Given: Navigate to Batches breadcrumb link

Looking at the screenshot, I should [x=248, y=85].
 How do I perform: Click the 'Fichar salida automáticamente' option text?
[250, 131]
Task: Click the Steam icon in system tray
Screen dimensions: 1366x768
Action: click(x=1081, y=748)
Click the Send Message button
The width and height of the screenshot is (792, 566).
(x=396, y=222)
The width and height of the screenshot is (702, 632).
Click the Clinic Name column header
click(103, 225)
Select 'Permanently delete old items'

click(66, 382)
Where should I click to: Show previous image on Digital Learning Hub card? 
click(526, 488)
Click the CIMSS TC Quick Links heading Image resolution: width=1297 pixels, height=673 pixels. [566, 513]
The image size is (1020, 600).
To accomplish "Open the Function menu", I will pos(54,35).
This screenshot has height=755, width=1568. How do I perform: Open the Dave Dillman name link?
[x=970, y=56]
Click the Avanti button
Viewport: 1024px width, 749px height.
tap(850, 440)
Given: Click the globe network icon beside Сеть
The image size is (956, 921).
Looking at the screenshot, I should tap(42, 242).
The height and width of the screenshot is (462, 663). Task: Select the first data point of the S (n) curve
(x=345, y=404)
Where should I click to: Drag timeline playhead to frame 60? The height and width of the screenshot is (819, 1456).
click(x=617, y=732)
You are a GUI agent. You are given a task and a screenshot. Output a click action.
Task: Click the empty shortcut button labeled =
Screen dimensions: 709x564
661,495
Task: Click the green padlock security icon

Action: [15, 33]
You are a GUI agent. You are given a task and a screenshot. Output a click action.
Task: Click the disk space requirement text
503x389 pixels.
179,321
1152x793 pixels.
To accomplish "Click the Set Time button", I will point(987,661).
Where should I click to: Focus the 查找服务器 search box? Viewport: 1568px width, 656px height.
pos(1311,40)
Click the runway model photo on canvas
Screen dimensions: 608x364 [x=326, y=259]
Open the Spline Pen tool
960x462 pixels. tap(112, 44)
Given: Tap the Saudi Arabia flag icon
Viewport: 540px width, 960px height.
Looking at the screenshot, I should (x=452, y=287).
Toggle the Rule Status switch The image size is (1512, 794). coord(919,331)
====
**Exercise instructions**
Every record should be repeated exactly; please leave none out.

**Exercise output**
Given: Navigate to Batches breadcrumb link

Looking at the screenshot, I should [x=248, y=85].
 How do I perform: Click the 'Fichar salida automáticamente' option text?
[250, 131]
Task: Click the Steam icon in system tray
Screen dimensions: 1366x768
Action: click(x=1081, y=748)
Click the Send Message button
The width and height of the screenshot is (792, 566).
(x=396, y=222)
The width and height of the screenshot is (702, 632).
Click the Clinic Name column header
click(103, 225)
Select 'Permanently delete old items'

click(66, 382)
Where should I click to: Show previous image on Digital Learning Hub card? 
click(526, 488)
Click the CIMSS TC Quick Links heading Image resolution: width=1297 pixels, height=673 pixels. [566, 513]
The image size is (1020, 600).
To accomplish "Open the Function menu", I will pos(54,35).
This screenshot has height=755, width=1568. How do I perform: Open the Dave Dillman name link?
[x=970, y=56]
Click the Avanti button
Viewport: 1024px width, 749px height.
tap(850, 440)
Given: Click the globe network icon beside Сеть
The image size is (956, 921).
Looking at the screenshot, I should tap(42, 242).
The height and width of the screenshot is (462, 663). Task: Select the first data point of the S (n) curve
(x=345, y=404)
Where should I click to: Drag timeline playhead to frame 60? The height and width of the screenshot is (819, 1456).
click(x=617, y=732)
You are a GUI agent. You are given a task and a screenshot. Output a click action.
Task: Click the empty shortcut button labeled =
Screen dimensions: 709x564
661,495
Task: Click the green padlock security icon

Action: [15, 33]
You are a GUI agent. You are given a task and a screenshot. Output a click action.
Task: Click the disk space requirement text
503x389 pixels.
179,321
1152x793 pixels.
To accomplish "Click the Set Time button", I will point(987,661).
Where should I click to: Focus the 查找服务器 search box? Viewport: 1568px width, 656px height.
pos(1311,40)
Click the runway model photo on canvas
Screen dimensions: 608x364 [x=326, y=259]
Open the Spline Pen tool
960x462 pixels. tap(112, 44)
Given: Tap the Saudi Arabia flag icon
Viewport: 540px width, 960px height.
Looking at the screenshot, I should (x=452, y=287).
Toggle the Rule Status switch The image size is (1512, 794). coord(919,331)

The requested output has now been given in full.